The resurgence of Antifa has placed the problem of fascism front and center for radical politics today. It also raises a key strategic question: if we are to disrupt, dismantle, and transform fascism–to ensure “no platform for fascists”–what is it that makes the Trump regime fascist, and what are its sources and mechanisms? Discussions on the left surrounding these issues have often been limited. They tend to focus on governmental or state fascism, endlessly comparing and contrasting past fascist governments and the current, American one. In doing so they miss a broader socio-political fascism: the Trump regime is one expression of a diffuse fascistic desire for violent domination as well as of the fascistic social structures in which that desire is generated and cultivated.
The task of Antifa must be to challenge not onlynarrower, governmental fascism but also its broader social roots.

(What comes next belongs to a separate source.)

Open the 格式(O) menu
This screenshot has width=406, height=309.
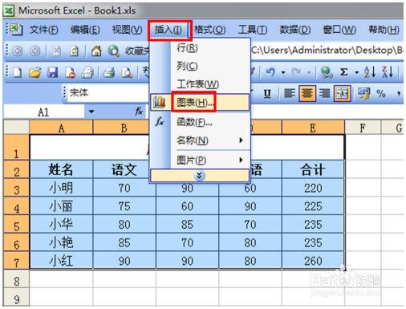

This project entails standing in radical, active solidarity with struggles against white supremacy, misogyny, anti-worker class warfare, transphobia, xenophobia, and beyond, as one node in a broad-based, radical left struggle. In this post, we sketch the need for such a popular-front Antifa.
Some Limits to How We Are Talking about Fascism
Discussions about the term “fascism” raging on the left since the Trump campaign have often been deeply limiting. They tend to be obsessed with a fairly narrow understanding of fascism as a phenomenon of state, which they explore by comparing and contrasting 21st century America and 20th century fascist governments. Such analysis certainly has value, particularly in raising the alarm, but leaves us with a seemingly endless debate. Many argue that we can and should unequivocally call the administration fascist given its white supremacist and nationalist policies, cultivation of white supremacist violence, demonization of immigrants, attacks on the media, and so on. But as others point out, certain hallmarks of past fascist states are missing, like a wholesale attack on individualism. Others chart a middle path: “No, but …” Across the debate we find a dizzying array of new terms: Trump is a “proto-fascist,” “neo-fascist,” or maybe an “ur-fascist.”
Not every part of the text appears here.